Ian Read, Pfizer’s CEO, touted AstraZeneca’s oncology drug pipeline as a key reason for the takeover interest, alongside a tax inversion and operational synergies, in two conference calls Monday. Combining AstraZeneca’s early- and mid-stage developments with Pfizer’s established business would create a stronger company with a deeper portfolio, Read said.

Pfizer now has a 26 May 2014 “put up or shut up” firm bid deadline under Rule 2.6(a) of the UK Takeover Code.

Pfizer may have an eye on the industry’s key American Society of Clinical Oncology (ASCO) conference beginning 28 May in Chicago, a sector banker said. It may have wanted to get a starting price into the market before this, as AstraZeneca is set to present a round of results on its oncology pipeline at the conference, he said. A good series of results could bump the company’s underlying valuation, the banker said.

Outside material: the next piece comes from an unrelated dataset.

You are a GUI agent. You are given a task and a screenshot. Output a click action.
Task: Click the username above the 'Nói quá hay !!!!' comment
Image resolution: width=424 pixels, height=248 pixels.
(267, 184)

AstraZeneca's will present at ASCO numerous scientific abstracts for compounds across its oncology pipeline, including the monotherapy studies for biologics MEDI4736 and AZD9291.

Read told an analyst call Monday that recent asset valuations in the industry and movements in the market prompted Pfizer to move now. An evaluation of Pfizer’s own pipeline and developments in AstraZeneca’s outlook were also factors, he said.

Asset swaps between pharma companies have become the new paradigm in the industry, former Covance CEO and professor at Warwick Business School John Lyon said. The reason for Pfizer looking at a full takeover could be that it has nothing of interest to swap with AstraZeneca, he said. Pfizer is likely to come back with a higher offer, Lyon said.

AstraZeneca’s share price may be fairly valued now, following the takeover speculation, Lyon suggested. This would mean any premium should be against today’s share price.

Meanwhile, Read would not rule out going hostile, but said he would prefer to discuss the potential deal with AstraZeneca’s board. “We believe we’ll be able to make an offer that’s attractive to AstraZeneca shareholders and their management,” he said.

Corporate governance problems at AstraZeneca should not overshadow the value of its oncology pipeline, the investor said. Those problems were highlighted last week when nearly 40% of shareholders voted against AstraZeneca management's remuneration package.